Firth triumphs in exploration of grief
Several diverse currents come together in "A Single Man" to form a good movie and a great opportunity for actor Colin Firth.
Adapted from Christopher Isherwood's novel of the same name, and directed by fashion designer Tom Ford, the film evinces a slick and studied worship of beautiful surfaces, with spray-tanned male bodies turning up everywhere, as if posing for a cologne advertisement.
AP
Colin Firth and Julianne Moore star in 'A Single Man,' adapted from Christopher Isherwood's novel of the same name.
Yet the movie cuts deeper, giving Firth the chance to elucidate a character he has been playing, in one form or another, for the last 15 years.
In one way, Firth simply plays George, a gay English professor grieving over the death of his live-in lover of 16 years. The grief is isolating. The year is 1962, which means that being gay is also isolating. And George is a Brit living in Los Angeles, which would be isolating in any case.
He has one friend, a drunken woman (Julianne Moore), who is also English and miserable, but for all intents and purposes, he is utterly alone. The lover has been dead for months; and the grief has not lessened, and so George plans to commit suicide.
From Mr. Darcy in "Pride and Prejudice" (1995) through Mr. Whittaker in "Easy Virtue" (2008), Firth has specialized in playing Englishmen who feel more than they show. Perhaps these characters were merely shy, but in "A Single Man," we see the philosophy behind the restraint: a belief in the futility of emotional display (it doesn't help), in the rudeness of it (it's an imposition) and in the inexactitude of it: He could cry forever and not cry hard enough.
In an early scene, the one that will get Firth nominated for numerous acting awards, George is sitting in his armchair reading when he gets a phone call: There has been a car accident, etc. Ford keeps the camera fixed on Firth, as the character experiences devastation followed by humiliation: The family doesn't want him at the memorial service.

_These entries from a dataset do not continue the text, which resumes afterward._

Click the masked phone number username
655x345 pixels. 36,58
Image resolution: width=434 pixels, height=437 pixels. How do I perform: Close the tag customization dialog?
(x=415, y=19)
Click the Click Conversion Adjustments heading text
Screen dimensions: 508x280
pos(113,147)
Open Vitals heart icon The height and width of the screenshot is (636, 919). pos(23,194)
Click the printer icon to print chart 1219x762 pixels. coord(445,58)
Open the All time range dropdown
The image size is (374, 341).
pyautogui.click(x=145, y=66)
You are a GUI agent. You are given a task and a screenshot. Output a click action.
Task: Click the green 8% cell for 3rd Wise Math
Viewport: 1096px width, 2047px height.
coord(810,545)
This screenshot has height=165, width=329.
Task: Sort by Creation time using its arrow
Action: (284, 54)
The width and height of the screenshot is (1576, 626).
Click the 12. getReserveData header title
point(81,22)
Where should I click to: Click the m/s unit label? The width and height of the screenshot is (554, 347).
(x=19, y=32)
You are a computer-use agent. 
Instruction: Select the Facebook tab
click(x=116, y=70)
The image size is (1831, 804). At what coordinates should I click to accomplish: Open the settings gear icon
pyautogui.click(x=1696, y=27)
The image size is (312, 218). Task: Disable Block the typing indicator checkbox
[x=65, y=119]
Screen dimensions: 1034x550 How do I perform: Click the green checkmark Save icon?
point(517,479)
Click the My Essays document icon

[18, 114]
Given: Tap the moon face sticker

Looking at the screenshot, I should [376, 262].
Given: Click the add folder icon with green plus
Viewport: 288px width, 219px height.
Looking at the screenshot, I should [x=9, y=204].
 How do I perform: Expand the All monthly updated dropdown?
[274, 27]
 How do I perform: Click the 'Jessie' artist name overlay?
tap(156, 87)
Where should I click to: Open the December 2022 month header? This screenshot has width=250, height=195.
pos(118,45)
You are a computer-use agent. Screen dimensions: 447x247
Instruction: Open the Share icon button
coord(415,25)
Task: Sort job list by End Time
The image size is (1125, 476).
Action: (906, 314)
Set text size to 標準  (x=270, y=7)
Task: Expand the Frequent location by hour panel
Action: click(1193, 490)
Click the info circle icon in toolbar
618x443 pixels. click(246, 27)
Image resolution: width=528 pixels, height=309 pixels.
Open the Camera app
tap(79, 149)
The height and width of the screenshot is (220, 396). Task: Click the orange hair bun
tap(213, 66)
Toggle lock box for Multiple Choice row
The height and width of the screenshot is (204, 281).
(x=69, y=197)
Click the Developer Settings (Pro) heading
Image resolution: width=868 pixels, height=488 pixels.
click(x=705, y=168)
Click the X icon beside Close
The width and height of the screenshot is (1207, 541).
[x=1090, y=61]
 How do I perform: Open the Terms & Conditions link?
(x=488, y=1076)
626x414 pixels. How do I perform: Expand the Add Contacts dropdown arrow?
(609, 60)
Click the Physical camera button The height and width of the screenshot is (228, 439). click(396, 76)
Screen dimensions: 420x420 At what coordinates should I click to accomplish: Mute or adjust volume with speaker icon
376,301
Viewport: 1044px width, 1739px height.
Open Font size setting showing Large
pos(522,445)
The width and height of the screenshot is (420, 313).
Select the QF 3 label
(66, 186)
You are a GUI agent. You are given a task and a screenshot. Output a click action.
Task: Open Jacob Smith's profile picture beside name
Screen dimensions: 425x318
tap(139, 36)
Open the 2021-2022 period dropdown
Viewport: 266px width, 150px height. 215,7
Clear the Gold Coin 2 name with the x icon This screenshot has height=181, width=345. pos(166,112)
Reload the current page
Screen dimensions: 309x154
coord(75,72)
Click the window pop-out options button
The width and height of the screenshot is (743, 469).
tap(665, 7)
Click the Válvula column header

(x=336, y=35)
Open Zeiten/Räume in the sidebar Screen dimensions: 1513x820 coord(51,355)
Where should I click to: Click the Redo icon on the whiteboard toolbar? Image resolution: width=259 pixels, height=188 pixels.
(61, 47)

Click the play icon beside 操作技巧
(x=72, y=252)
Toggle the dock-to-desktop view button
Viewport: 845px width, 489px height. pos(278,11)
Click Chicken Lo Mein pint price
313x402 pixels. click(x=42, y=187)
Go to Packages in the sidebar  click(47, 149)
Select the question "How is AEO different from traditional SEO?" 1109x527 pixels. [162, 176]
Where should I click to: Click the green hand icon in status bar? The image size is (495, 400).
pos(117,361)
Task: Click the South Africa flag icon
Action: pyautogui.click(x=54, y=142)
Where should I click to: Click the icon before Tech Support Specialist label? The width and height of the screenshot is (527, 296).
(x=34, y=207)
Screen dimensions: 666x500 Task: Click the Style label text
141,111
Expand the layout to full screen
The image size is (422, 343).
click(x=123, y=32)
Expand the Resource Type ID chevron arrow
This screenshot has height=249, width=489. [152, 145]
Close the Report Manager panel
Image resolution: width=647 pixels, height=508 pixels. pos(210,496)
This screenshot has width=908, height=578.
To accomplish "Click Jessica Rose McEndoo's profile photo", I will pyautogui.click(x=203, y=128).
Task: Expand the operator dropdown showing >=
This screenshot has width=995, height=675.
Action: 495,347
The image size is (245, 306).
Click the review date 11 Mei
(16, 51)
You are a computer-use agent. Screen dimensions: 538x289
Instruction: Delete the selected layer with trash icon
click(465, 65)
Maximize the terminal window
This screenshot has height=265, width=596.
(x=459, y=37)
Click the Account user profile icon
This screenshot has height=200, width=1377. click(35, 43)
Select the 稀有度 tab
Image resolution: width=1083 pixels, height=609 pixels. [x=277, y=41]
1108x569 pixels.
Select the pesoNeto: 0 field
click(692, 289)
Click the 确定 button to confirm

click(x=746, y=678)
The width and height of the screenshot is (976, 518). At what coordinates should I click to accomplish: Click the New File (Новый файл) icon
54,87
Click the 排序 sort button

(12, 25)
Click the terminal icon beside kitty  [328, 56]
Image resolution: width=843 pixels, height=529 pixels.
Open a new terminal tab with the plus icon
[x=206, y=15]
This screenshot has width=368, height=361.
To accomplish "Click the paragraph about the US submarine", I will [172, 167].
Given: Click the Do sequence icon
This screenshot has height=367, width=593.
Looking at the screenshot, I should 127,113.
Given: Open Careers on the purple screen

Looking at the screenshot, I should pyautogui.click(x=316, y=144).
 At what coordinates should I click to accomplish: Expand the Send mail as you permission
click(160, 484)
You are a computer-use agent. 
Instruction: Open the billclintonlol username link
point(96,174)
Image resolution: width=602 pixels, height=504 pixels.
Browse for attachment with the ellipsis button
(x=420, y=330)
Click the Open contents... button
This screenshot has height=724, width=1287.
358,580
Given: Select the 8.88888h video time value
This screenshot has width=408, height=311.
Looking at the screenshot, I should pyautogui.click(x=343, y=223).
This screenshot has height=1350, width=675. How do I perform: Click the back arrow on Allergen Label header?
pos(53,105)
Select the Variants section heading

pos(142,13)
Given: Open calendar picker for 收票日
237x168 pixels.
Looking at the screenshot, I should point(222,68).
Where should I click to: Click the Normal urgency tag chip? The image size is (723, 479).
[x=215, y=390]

Watching Firth, we have no doubt that we are watching a man whose insides are caving in, and yet he conveys this while maintaining a steady, clipped, dignified conversational mode. Then the phone call ends, and he sits looking into the silence, as if watching a wave coming toward him that's about to swallow him whole.
Having handed Firth several guaranteed nominations, Ford then ensures he probably won't win them by presenting George's breakdown as a montage sequence, rather than as a scene, though the choice was probably right for the movie.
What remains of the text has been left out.